··· Available records ···

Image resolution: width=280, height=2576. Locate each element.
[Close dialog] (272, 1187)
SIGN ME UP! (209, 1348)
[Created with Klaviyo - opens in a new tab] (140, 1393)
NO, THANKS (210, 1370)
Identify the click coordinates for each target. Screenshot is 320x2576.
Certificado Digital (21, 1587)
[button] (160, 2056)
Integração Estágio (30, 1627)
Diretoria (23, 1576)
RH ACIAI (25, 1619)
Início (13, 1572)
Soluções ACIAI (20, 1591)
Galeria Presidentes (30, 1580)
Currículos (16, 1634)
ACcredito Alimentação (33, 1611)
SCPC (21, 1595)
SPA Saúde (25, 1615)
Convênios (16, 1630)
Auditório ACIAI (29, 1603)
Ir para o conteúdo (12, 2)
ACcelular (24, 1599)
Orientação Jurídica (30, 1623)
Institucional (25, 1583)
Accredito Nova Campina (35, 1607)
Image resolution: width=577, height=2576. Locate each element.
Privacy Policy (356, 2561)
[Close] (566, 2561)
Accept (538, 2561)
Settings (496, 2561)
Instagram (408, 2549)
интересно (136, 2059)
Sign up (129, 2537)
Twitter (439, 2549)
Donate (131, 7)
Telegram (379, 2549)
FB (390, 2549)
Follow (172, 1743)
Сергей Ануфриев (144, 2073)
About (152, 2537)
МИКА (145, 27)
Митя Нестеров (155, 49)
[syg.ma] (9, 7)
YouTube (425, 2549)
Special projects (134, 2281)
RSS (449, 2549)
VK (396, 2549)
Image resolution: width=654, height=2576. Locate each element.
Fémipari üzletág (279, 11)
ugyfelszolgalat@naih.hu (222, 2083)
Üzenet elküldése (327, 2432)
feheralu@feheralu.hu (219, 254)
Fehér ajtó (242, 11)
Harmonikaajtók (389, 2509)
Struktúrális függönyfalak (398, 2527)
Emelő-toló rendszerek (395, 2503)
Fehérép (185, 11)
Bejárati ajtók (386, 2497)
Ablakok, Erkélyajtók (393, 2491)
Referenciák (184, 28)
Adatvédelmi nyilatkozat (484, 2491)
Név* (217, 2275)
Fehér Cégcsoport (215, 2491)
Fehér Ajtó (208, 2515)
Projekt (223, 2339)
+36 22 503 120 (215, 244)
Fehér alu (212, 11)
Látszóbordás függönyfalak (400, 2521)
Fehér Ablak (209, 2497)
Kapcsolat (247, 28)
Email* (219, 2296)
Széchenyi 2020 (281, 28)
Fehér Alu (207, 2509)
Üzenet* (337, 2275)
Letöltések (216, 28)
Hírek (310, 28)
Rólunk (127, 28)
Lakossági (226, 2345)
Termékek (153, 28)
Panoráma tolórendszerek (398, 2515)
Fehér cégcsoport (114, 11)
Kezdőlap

···

▶ [What is expected]: Copy out, word for word, the part of the entries above that begins at the line with "Accept (538, 2561)" and ends at the line with "120 (215, 244)", including both.

▶ [Output for this task]:
Accept (538, 2561)
Settings (496, 2561)
Instagram (408, 2549)
интересно (136, 2059)
Sign up (129, 2537)
Twitter (439, 2549)
Donate (131, 7)
Telegram (379, 2549)
FB (390, 2549)
Follow (172, 1743)
Сергей Ануфриев (144, 2073)
About (152, 2537)
МИКА (145, 27)
Митя Нестеров (155, 49)
[syg.ma] (9, 7)
YouTube (425, 2549)
Special projects (134, 2281)
RSS (449, 2549)
VK (396, 2549)
Image resolution: width=654, height=2576. Locate each element.
Fémipari üzletág (279, 11)
ugyfelszolgalat@naih.hu (222, 2083)
Üzenet elküldése (327, 2432)
feheralu@feheralu.hu (219, 254)
Fehér ajtó (242, 11)
Harmonikaajtók (389, 2509)
Struktúrális függönyfalak (398, 2527)
Emelő-toló rendszerek (395, 2503)
Fehérép (185, 11)
Bejárati ajtók (386, 2497)
Ablakok, Erkélyajtók (393, 2491)
Referenciák (184, 28)
Adatvédelmi nyilatkozat (484, 2491)
Név* (217, 2275)
Fehér Cégcsoport (215, 2491)
Fehér Ajtó (208, 2515)
Projekt (223, 2339)
+36 22 503 120 (215, 244)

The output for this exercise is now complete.